O vice-primeiro-ministro defendeu hoje que o poder local não pode ser um poder que se ocupe apenas do lixo, saneamento e urbanismo, mas que tem de se preocupar com o desenvolvimento municipal e regional.

Olavo Correia presidia, na cidade de Igreja, Mosteiros, a segunda conferência dos municípios geminados com Mosteiros, cujo tema foi “As parcerias enquanto motor de desenvolvimento dos territórios”.

Explicou, na ocasião, que as autarquias não podem se ocupar apenas dessas áreas porque o cidadão precisa de educação, saneamento, urbanismo, promoção empresarial e social, de entre outras, sublinhando que quem tem poderes para servir os cidadãos tem de servir em toda a plenitude, não pode  haver diminuição do poder.

Para Olavo Correia, o percurso do poder autárquico em Cabo Verde é de sucesso e ninguém pode pôr em causa a sua importância, salientando que este é um ganho de todos e que dá a base para se poder construir um poder autárquico ainda mais ao serviço das pessoas.

“Não há espaço para competição e nem para perca de tempo com questões que não tem a ver com serviço aos cidadãos”, declarou o vice-primeiro-ministro, indicando que o compromisso do Governo é estar junto das autarquias para proporcionar uma vida melhor aos cidadãos.

“O poder é importante, mas é preciso ter um quadro regulatório de confiança entre os atores, que é o elemento essencial”, disse na sua intervenção, acrescentando que “se não houver confiança nada terá qualidade e excelência”, exortando por isso para a construção de um clima de confiança, compromisso e engajamento para servir melhor as ilhas e o país, tendo foco nos cidadãos.

O também ministro das Finanças disse que o poder deve ser visto como uma oportunidade para servir e não para exibir os títulos, complicar a vida aos cidadãos ou para não incentivar os talentos.

Considerou que é preciso trabalhar para ter um poder local competente, confiável, com capacidade para ser um agente promotor do desenvolvimento e, sobretudo, um agente incentivador dos talentos que são aqueles que promovem o desenvolvimento e fazem o país avançar.
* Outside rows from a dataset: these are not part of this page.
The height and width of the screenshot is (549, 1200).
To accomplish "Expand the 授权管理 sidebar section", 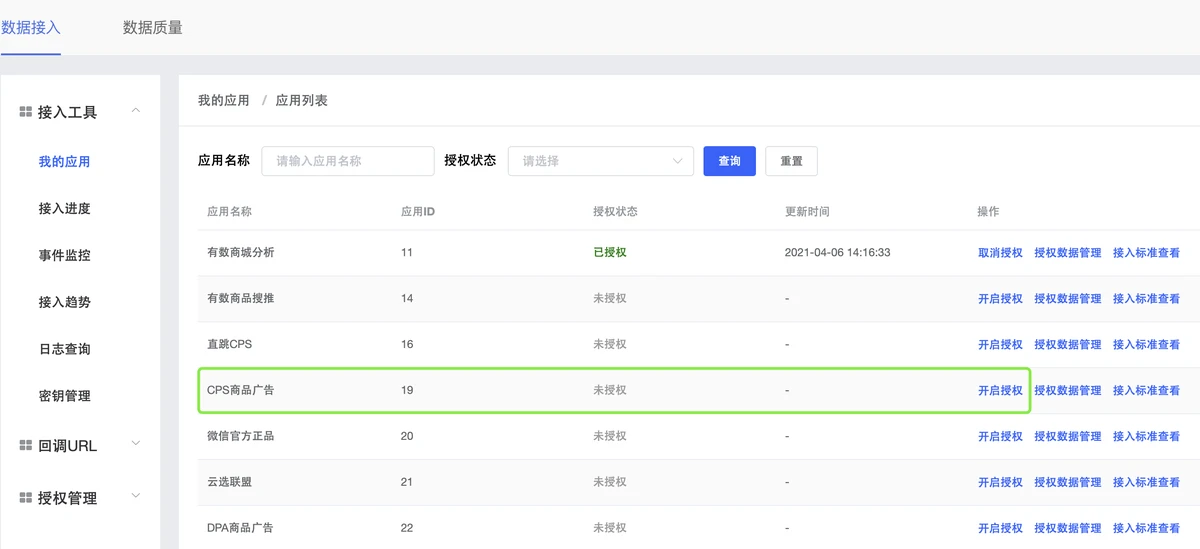I will [136, 496].
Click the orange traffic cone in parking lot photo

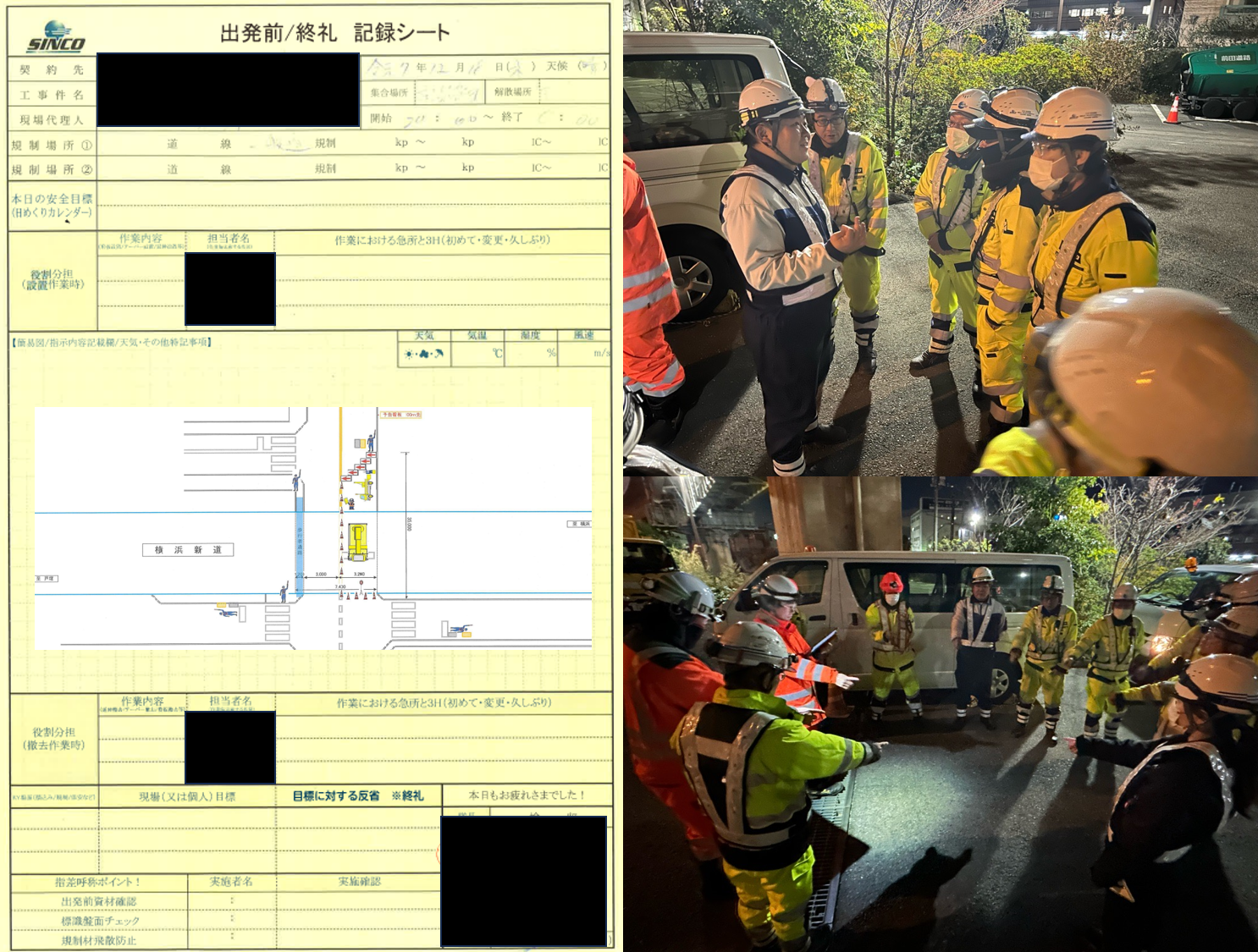pyautogui.click(x=1172, y=110)
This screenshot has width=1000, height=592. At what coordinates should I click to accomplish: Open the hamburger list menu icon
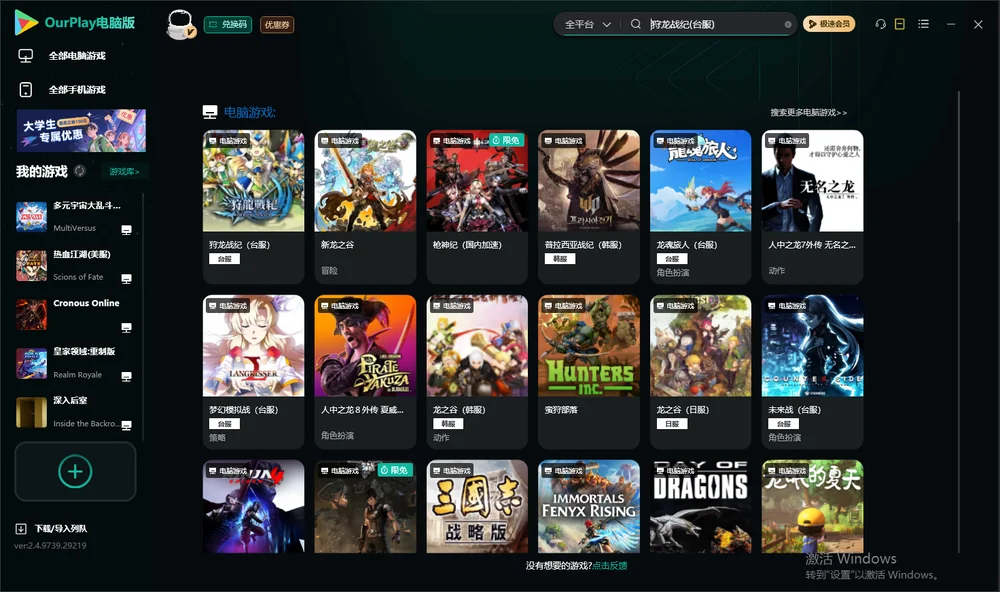(x=923, y=24)
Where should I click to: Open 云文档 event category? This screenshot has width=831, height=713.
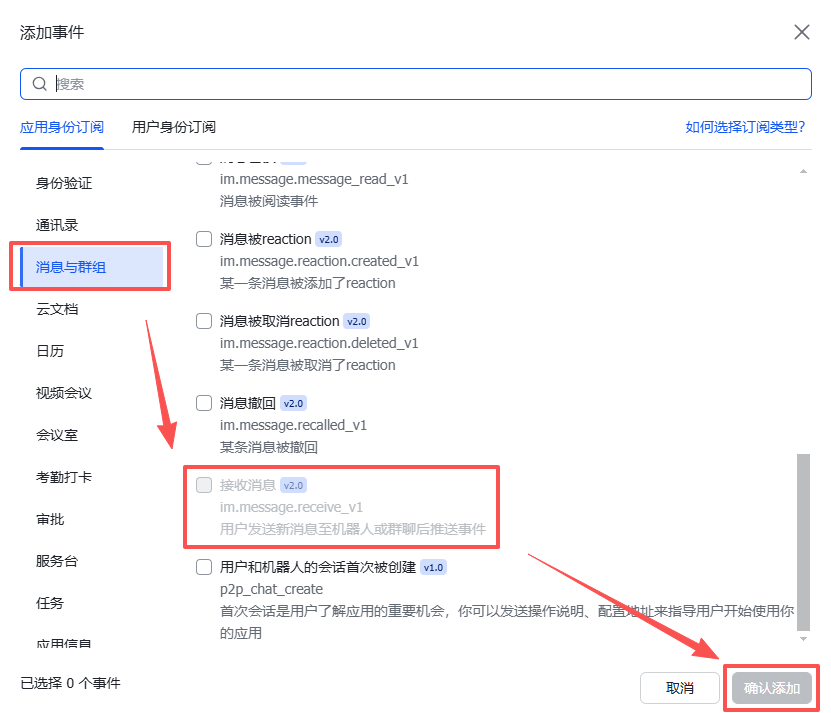tap(57, 309)
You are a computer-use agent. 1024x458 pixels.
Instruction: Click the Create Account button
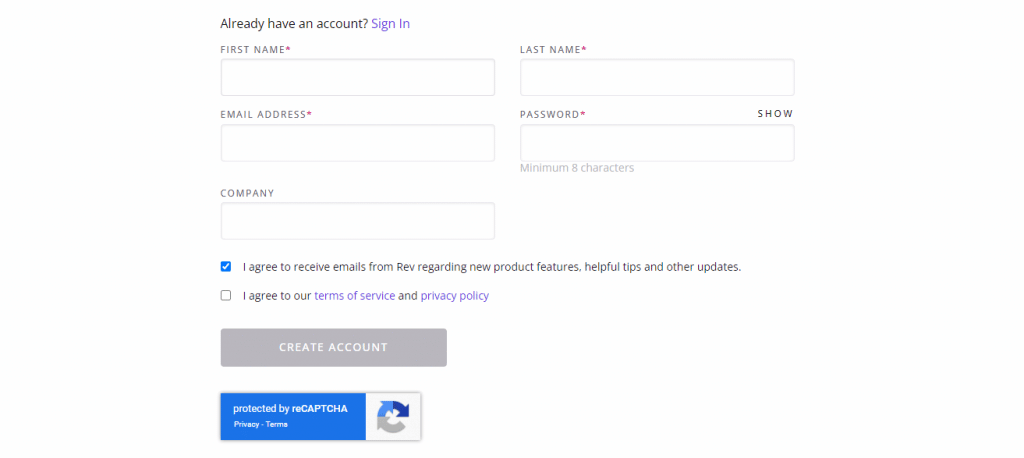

Olavo Correia, que se mostrou disponível para voltar aos Mosteiros para retomar o debate, quer sobre a descentralização, quer sobre o planeamento estratégico e para discutir o futuro e como mobilizar talentos, já que estava pressionado pelo tempo, disse que a discussão é “muito importante” porque é no confronto de ideias, opiniões, sugestões e abordagens que se consegue construir um caminho melhor para o futuro.

O objetivo da segunda conferencia dos municípios geminados com Mosteiros, segundo Fábio Vieira, foi de promover um “debate claro e aprofundado” entre os principais actores de desenvolvimento do município, nomeadamente as câmaras com as quais Mosteiros tem acordos de cooperação e geminação, mas também com todos os parceiros de desenvolvimento.